The peritoneum is entered at the cephalad apex of the incision to avoid bladder injury. Entry is accomplished sharply using Metzenbaum scissors or bluntly in patients without adhesion. The peritoneal opening is then extended sharply superiorly and inferiorly. Sharp dissection in the inferior direction is completed cautiously to avoid bladder dome injury. To extend the peritoneum further, the inferior portion of the peritoneum can be thinned into layers.
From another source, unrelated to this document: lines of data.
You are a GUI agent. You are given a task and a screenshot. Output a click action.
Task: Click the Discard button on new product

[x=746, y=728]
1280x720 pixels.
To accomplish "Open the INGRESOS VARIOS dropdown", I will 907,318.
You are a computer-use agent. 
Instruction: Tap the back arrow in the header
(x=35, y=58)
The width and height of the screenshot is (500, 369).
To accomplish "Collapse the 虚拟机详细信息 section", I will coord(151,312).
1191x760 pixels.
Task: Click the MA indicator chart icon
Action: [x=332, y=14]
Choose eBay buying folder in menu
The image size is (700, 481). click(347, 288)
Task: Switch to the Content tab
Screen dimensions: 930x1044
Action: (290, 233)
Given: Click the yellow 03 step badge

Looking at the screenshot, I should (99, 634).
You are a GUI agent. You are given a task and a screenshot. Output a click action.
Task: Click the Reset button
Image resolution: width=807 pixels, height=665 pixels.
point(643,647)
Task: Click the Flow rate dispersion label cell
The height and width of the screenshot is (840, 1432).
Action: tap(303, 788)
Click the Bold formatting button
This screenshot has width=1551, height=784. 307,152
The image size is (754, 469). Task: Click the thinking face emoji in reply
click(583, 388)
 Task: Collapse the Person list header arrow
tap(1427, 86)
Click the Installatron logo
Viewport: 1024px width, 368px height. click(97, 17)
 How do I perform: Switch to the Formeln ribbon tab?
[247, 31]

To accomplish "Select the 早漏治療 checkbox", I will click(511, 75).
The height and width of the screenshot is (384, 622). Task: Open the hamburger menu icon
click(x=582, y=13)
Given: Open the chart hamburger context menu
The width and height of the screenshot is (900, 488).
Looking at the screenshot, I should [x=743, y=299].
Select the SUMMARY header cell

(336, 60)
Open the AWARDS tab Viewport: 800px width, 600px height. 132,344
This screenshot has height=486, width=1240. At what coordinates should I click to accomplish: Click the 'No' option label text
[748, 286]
Placing one finger on the internal surface of the peritoneum and tenting upward helps in the identification of translucent areas and prevention of bladder injuries.
Surgical reapproximation of the parietal peritoneum is optional at the time of abdominal wall closure. If the surgeon opts to close this layer, a rapidly absorbable suture is sufficient. For fascial closure, a synthetic absorbable suture such as polyglactin 910 or polyglycolic acid in a running fashion provides adequate strength during the period of wound healing. Both long half-life absorbable suture (polydioxanone, polyglyconate) and permanent (polypropylene) sutures are appropriate when women have had prior surgery, for vertical incisions, or when there are risk factors for herniation (e.g., obesity, chronic cough, diabetes, or steroid use). Both the anterior and posterior layers of the fascia are included during closure of Pfannenstiel incisions. The subcutaneous layer should be closed when >2 cm deep using continuous or interrupted technique. Surgeons may also consider closing this layer to decrease tension on a subcutaneous skin closure when the incision is <2 cm deep if needed. Skin can be closed with a continuous subcutaneous suture or with staples.
A Pfannenstiel offers limited exposure compared to other incisions. Rapid conversion to a Maylard or Cherney incision (see below) may be challenging and owing to vascular supply, blood loss may be greater than when compared to a vertical incision (1,2,3,4,5,6).